Il portale dell'epidemiologia per la sanità pubblica

a cura del Centro nazionale per la prevenzione delle malattie e la promozione della salute dell'Istituto superiore di sanità

morbillo

Rapporto sulla situazione epidemiologica del morbillo in Emilia-Romagna al 31 luglio 2002.

La recente epidemia di morbillo, che ha coinvolto principalmente la regione Campania, si è sviluppata soprattutto in aree a bassa copertura vaccinale, ma un discreto numero di casi si è verificato anche in zone dove la copertura vaccinale è più alta, come l’Emilia-Romagna. In questa regione le campagne di vaccinazione sono iniziate nel 1980 e la copertura è oggi mediamente del 90,4 per cento nei bambini di 24 mesi e dell’84,9 per cento nei ragazzi di 13 anni (dati del 2000).

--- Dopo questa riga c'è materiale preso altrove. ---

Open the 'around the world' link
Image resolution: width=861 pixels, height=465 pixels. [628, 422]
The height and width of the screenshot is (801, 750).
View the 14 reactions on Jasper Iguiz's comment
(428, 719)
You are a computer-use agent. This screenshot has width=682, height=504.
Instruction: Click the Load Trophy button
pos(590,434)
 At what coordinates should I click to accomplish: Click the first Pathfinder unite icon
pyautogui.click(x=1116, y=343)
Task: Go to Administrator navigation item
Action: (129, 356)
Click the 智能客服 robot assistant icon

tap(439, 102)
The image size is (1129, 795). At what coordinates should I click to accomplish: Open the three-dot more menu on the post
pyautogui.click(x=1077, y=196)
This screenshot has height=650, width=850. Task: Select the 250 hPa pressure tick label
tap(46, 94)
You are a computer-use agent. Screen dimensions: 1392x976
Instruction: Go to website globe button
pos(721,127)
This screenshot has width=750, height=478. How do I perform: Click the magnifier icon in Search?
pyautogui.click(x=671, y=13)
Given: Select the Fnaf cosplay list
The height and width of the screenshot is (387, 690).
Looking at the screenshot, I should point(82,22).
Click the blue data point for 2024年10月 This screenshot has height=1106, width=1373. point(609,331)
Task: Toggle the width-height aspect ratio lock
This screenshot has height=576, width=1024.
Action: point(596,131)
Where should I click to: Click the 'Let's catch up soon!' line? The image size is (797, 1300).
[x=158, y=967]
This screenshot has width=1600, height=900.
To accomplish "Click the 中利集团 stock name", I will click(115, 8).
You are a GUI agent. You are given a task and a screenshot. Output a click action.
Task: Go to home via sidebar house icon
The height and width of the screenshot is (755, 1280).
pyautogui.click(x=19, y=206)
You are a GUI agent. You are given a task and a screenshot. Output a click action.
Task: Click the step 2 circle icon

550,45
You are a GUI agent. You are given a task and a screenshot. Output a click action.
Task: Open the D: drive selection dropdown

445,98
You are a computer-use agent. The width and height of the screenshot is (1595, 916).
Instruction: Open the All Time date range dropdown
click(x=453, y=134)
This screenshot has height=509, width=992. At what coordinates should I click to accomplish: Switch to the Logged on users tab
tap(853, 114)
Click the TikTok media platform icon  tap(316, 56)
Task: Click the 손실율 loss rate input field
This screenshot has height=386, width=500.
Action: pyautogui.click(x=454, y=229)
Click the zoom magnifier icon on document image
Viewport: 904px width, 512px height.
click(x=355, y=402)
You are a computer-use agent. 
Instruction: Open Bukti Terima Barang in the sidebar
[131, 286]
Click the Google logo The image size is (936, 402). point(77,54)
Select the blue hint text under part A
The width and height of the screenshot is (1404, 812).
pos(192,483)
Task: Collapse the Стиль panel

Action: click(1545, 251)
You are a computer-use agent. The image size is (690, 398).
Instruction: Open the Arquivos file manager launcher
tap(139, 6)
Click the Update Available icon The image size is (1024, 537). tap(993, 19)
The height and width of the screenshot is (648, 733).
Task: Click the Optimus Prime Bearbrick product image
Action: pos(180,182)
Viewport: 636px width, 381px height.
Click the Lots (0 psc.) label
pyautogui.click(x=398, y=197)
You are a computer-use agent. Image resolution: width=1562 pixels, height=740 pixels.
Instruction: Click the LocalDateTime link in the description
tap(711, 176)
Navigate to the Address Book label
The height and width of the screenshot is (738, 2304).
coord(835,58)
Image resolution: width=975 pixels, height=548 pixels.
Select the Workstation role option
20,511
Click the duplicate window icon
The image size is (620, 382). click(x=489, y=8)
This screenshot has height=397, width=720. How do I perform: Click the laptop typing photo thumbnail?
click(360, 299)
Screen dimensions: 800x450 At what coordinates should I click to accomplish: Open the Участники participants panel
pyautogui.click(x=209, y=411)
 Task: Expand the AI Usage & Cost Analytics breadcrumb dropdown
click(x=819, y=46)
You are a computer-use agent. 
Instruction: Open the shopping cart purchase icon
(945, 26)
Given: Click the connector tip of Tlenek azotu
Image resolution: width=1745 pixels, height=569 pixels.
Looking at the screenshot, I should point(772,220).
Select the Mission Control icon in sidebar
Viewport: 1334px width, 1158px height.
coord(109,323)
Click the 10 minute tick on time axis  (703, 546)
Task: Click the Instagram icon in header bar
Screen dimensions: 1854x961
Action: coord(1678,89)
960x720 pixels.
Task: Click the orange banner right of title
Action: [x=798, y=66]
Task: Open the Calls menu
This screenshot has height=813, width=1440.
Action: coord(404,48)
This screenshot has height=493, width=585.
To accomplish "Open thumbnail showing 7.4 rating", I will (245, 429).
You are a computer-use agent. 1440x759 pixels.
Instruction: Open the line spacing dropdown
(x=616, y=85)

Il Servizio Sanità Pubblica della Regione Emilia-Romagna ha pubblicato un rapporto che analizza l’andamento del morbillo in regione nei primi sette mesi del 2002. In questo periodo si sono verificati 203 casi di morbillo, con una frequenza più intensa nei mesi di aprile, maggio e giugno. L’epidemia è stata prevalentemente pediatrica e ha interessato soprattutto bambini sotto i 13 anni. L’assenza di contagio esteso e l’immunità “di gregge” prodotta dall’elevato numero di vaccinati ha comunque limitato la circolazione virale nelle scuole. Il Servizio Sanità Pubblica quindi ritiene che l’epidemia non sia motivata, come ci si attende possa avvenire, dall’accumulo nel tempo dei soggetti suscettibili anche se vaccinati, ma sia invece il risultato del contagio dalle zone dove ha avuto origine.

Nel rapporto, vengono anche analizzati gli andamenti del morbillo negli anni dal 1983 al 2002. Dall’analisi dei dati è evidente la stretta correlazione tra riduzione del numero di casi per anno e aumento della copertura vaccinale. E quindi il Servizio raccomanda il proseguimento della campagna di vaccinazione antimorbillosa, stimando che in assenza di copertura nel 2002 i casi di morbillo in regione potevano essere almeno 10 mila con 5-10 morti.